Norton’s first chapter on the encounters of Columbus and other early explorers with the indigenous populations and the rituals of welcome and trade that incorporated tobacco and chocolate is handled adeptly. She indoctrinates her readership into these rituals from the vantage of the explorer as coerced participant quite well, placing the future commodities in the realm of the sacred as received by individuals ranging from soldier to cleric. Her use of travelogue and chronicle to establish tobacco and chocolate as everything from repugnant oddity to the indulgence of the elite is exceptional. She branches beyond the known figures reporting back to Imperial patrons and in doing so creates a robust image of these initial exchanges.
What seems to be missing from her argument is the European community’s predisposition to accept spices as sacred. Paul Freedman’s Out of the East, Spices and the Medieval Imagination is an outstanding exploration of the Old World’s understanding and predisposition towards spices as sacred, some even coming from the Garden of Eden itself, and how that belief helped drive the market that would prompt exploration for mercantile passage to the east that resulted in the discovery of the New World as it addressed cultural concerns of the consumption of luxury products. Norton would have done well to explore these predispositions to better support her assertion that tobacco and cocoa were accepted into European markets because of their sacred associations rather than being hampered by them.
She also falls a bit flat in her exploration of Spanish intellectual, historical and scientific publications as indicative of the reception of these goods by the wider European community. She touches on this by showing the difference in reception between Liebault’s 1567 French publication which seems to borrow heavily from Monarde’s 1565 Spanish almanac on the medicinal properties of tobacco, but does not explore why the French almanac would get credit for indoctrinating tobacco’s medicinal attributes into European consciousness. She relegates the exchange to, “a chauvinist challenge that demanded a patriotic rebuttal” (115). Given the Northern European dismissal of Spanish intellectual contributions, as sublimely explored by Jorge Cañizares-Esguerra in his 2001 publication, How to write the History of the New World: Histories, Epistemologies, and Identities in the Eighteenth-Century Atlantic World, Norton would have done well to put her Spanish focus into the greater European context she purports to be exploring. When she begins discussing the commoditization of tobacco, primarily in the Caribbean and primarily through Northern European venues, her Spanish focus is glaringly insufficient. If the goods are not being assessed culturally by the Spanish, and the trade is being conducted outside of Spanish control, how can her focus be relevant to the wider Old World reception of tobacco and cocoa?
Her scope goes well into the seventeenth century and she devotes an entire chapter, Enchanting the Profane, to theological quandaries raised by the use of tobacco and cocoa during the Catholic Reformation. By now the tinge of pagan association is faint, replaced by concerns over the physical mess of tobacco in sacred places and whether chocolate was, “a threat to the ecclesiastical fast” (234).

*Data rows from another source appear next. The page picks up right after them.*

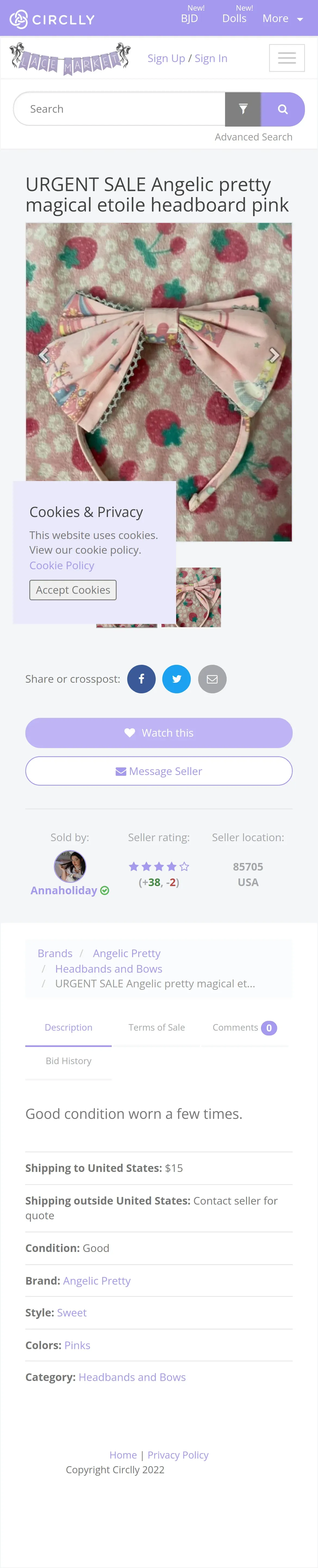Switch to the Terms of Sale tab
The height and width of the screenshot is (1568, 318).
[156, 1027]
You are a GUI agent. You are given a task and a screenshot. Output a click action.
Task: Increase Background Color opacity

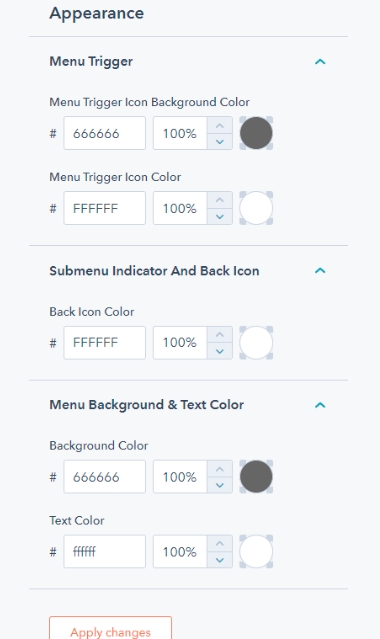220,469
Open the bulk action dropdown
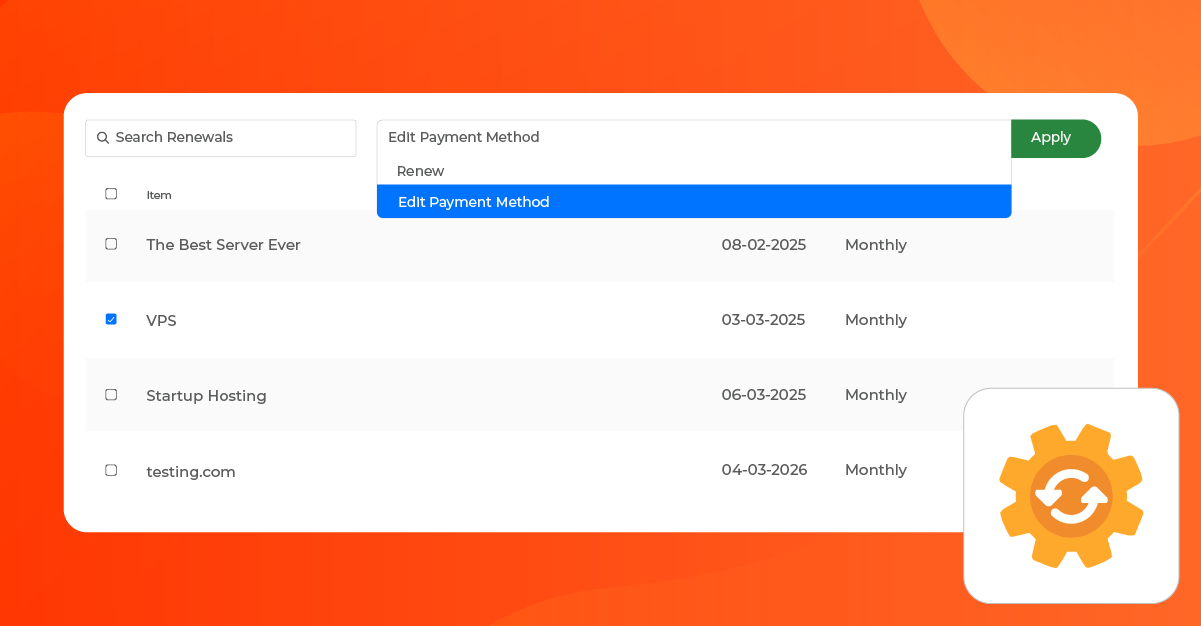1201x626 pixels. (694, 137)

These debates, “served to demystify tobacco and chocolate, revealing them as incapable of inflicting any special sacrilege on hallowed rites” and leaving the reader to wonder once again how Norton’s supposition of indigenous cultural meaning being drivers of consumption that supersede the addictive qualities (235). By ignoring the significant cultural and intellectual divide between Spain and Northern Europe, it is difficult to accept Norton’s thesis. How can you incorporate religious history into commodities exchange in a European context only through the lens of the Catholic sect? She barely touches on the Counter-Reformation and the trope of tobacco as part of a diabolic rites and witchcraft before she fast forwards to the eighteenth century, describing tobacco and chocolate as, “magical fetishes, as the devil’s little helper and a divine elixir, in the collective imagination”(256). That’s a big gap.
Had Norton focused her work to Spanish sphere of influence it would have been much more potent and successful. Her establishment of the elite mercantile exchange network that started as a small private affair that made the dissemination of cocoa possible in a larger context in an amazingly short time span is fascinating. The influence of the creole, sailing and clerical communities that spent time in both Spain and abroad is handled skillfully. Her management of tobacco, because of the greater European influence via the Caribbean, is less successful. It is almost as if we have two books clumsily lashed together. Her grasp of the political, cultural and economic influences on commoditization, especially in the last half of the book is outstanding, but choosing to frame it in the context of a greater European crisis of conscious over consumption of “savage” and “pagan” religious connotations simply doesn’t hold.
Profile Image for Jared.
330 reviews21 followers
February 12, 2021
“If the party lacks chocolate, then it is worthless” - line from a 17th century poem

WHAT IS THIS BOOK ABOUT?
- Focusing on the Spanish Empire, Marcy Norton investigates how tobacco and chocolate became material and symbolic links to the pre-Hispanic past for colonized Indians and colonizing Europeans alike.

CHOCOLATE
- The origins of the human use of cacao are mysterious and contested...Inhabitants of the Gulf Coast (Olmec or their descendants) provided the loan word kakawa that appeared in Mayan languages as kakaw, Nahuatl as kakaw-alt (or cacautl), as well as similar variants in most other Mesoamerican languages.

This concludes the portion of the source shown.